Risk Assessment Tool Puts a Price on Water Scarcity

The Water Risk Monetizer guides corporate investments where water is scarce.

Water risk monetizer Trucost Ecolab water conservation investment

The water-risk assessment tool was developed by Trucost, a consultancy, and Ecolab, a water-technology company. Click image to enlarge.

More than ever, business executives are opening their eyes to the threats that inadequate or polluted water supplies pose to their enterprises. Droughts in California and Brazil today have cut hydropower generation and pinched the farm sector, which expects to mark a $US 2.2 billion loss this year in California. Barrick Gold, a mining firm, shelved a $US 5 billion investment in Chile last year due to local worries about water.

“Because water is priced so low, it’s hard to make the business case for stewardship.”

–Libby Bernick, senior vice president
Trucost, American operations

Shortage is certainly costly, but so is averting it. Mining giant BHP Billiton recently spent nearly $US 2 billion on a desalination facility to supply its copper mines, also in Chile.

Alarms about water are widely held and growing. More than two-thirds of the world’s largest companies say that water risks could change the way they operate or hurt their revenue, according to a report released Wednesday by CDP, a London-based organization that works with investors and companies to collect data on environmental risks. The World Economic Forum in January named water crises as a top three global threat.

I’ll have a story out next week with reaction to the CDP report, but I want to highlight one way that companies can respond to water scarcity – by adding it to their balance sheets. A new tool will help them do that.

The Monetizer

The problem with risk assessments is translating the knowledge of scarcity into action, asserts Libby Bernick, senior vice president of North America operations at Trucost, a London-based environmental consultancy. Risk maps that bleed autumn colors of danger need to add a complementary hue: green.

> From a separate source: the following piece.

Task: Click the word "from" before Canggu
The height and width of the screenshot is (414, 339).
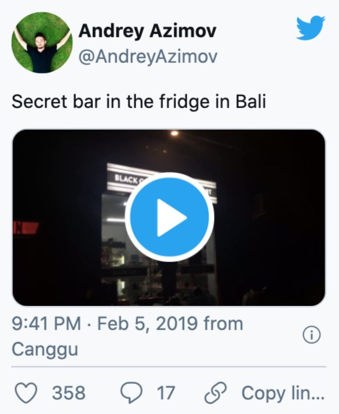Action: (x=223, y=324)
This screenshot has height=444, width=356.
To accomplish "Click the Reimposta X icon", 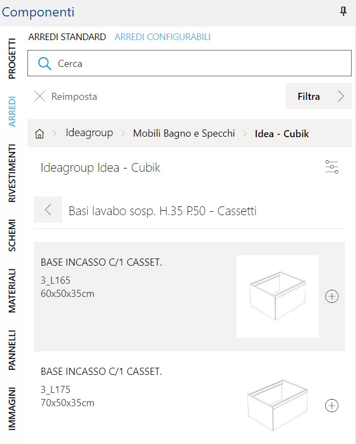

“There are a lot of tools to screen water risks and a lot of maps to show where water is scarce, but that information can’t be put into budgets or used to direct capital to where it’s needed,” Bernick told me. “We take scientific information and put it into business terms – monetary terms.”

Thus, the Water Risk Monetizer, a cyborg-sounding assessment tool, was born.

Released on Wednesday, the tool was developed by Trucost and EcoLab, a global water-technology company with headquarters in St. Paul, Minnesota.

The monetizer begins with a simple premise: that water is more valuable where it is scarce. Trouble is, water prices typically reflect the cost of the infrastructure needed to deliver and purify the water and not water’s scarcity value.

“Because water is priced so low, it’s hard to make the business case for stewardship,” said Bernick, who helped develop the monetizer. “This tool helps businesses make that case.”

To use the tool, companies need to enter three pieces of information: the location of their facility, its water use today, and the local price for water. An algorithm based on ecosystem needs, water scarcity, and local economic conditions then spits out a “risk premium” that is added to the price that a company would see on a water bill. Where water is scarce or where it is needed to sustain fish habitats or groundwater resources, the premium is higher.

Three forms of risk are scored as high, medium, or low: scarcity, reputational, and regulatory. Scarcity risk reflects whether water is available. Reputational risk measures the social environment in which the business operates. And regulatory risk assesses government mandates.

How is the monetizer used in practice? Bernick says to imagine a company building a new processing facility. The tool allows leaders to evaluate and compare water’s financial risk at several locations. Or, executives will be able to prioritize water-saving investments based on which facility has the highest returns.

The tool has value, but it is limited, Bernick notes. It only applies to specific locations, so companies can use it to evaluate an individual mine or facility but not assess risk through the entire supply chain.

A half-dozen multinational firms helped develop the tool, Bernick said. The test now is whether more will put it to use.